Posted by Nade on Sat, 03 Jan 2009.

The Night Watch Series

For a series of books that's marketed as being in the style of J.K. Rowling, there are few comparisons that can be drawn between the two. While both Rowling and Lukyanenko have the writing talent to create a world and characters that is both engaging and believable for the reader, that's where the similarities end.

The Night Watch series of books, for lack of a better blanket term for the books, is made up of four books to date. These are: The Night Watch, The Day Watch, The Twilight Watch and The Last Watch.

Each book is split into three stories, that on the surface appear to be unconnected, but when read, fall into place in a bigger picture. The characters in the stories aren't your everyday people, by their own terms they're known as Others.

Others have powers not granted to normal people (and perhaps this is where comparisons to Potter and friends originated), and the choice to follow the light, or the dark. Whichever choice they make puts them under the control of one of the two Watches; Night or Day.
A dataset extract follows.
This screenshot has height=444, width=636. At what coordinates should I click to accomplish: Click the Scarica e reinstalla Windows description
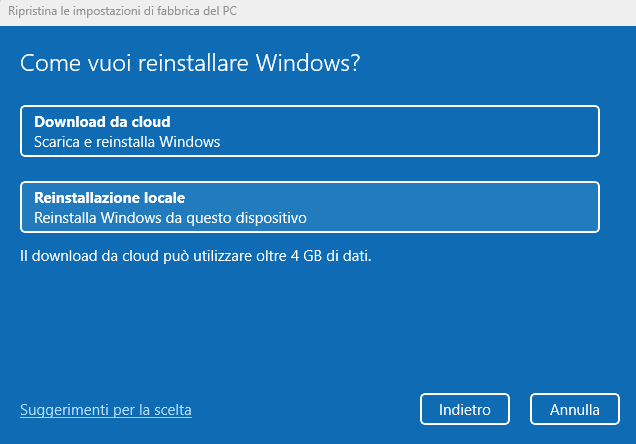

The Day Watch is made up of Dark Others, entrusted with the task of ensuring that Light Others keep to the treaty and follow the rules. Similarly, the Night Watch is made up of Light Others, who have the task of keeping the Dark Others in check.

The series focuses mainly on Anton Gorodetsky, a Fourth Level Light Magician working for the Night Watch, following him through different periods of his life as he deals with first saving a woman from unintentionally destroying both herself and the rest of the world, solving Merlin's hardest puzzle and coming to terms with his family being the most powerful Light Magicians in the world.

The Night Watch and The Day Watch were both adapted for the big screen, albeit in a way that took the ideas of the books and played around with them until they would work as a film. The Last Watch, written after both films were released, pokes fun at the amount of changes that were made to the story when translated to film by incorperating it into dialogue between the characters and having it dismissed by them as a silly dream.

If you've already seen the films, don't be put off reading the books by the way the films were treated, as one reviewer said: "The films serve as a trailer for the books."

And they're right. There's no way to describe just how gripping Lukyanenko's books are, except to say that for any fan of magic and fantasy, they're an essential read.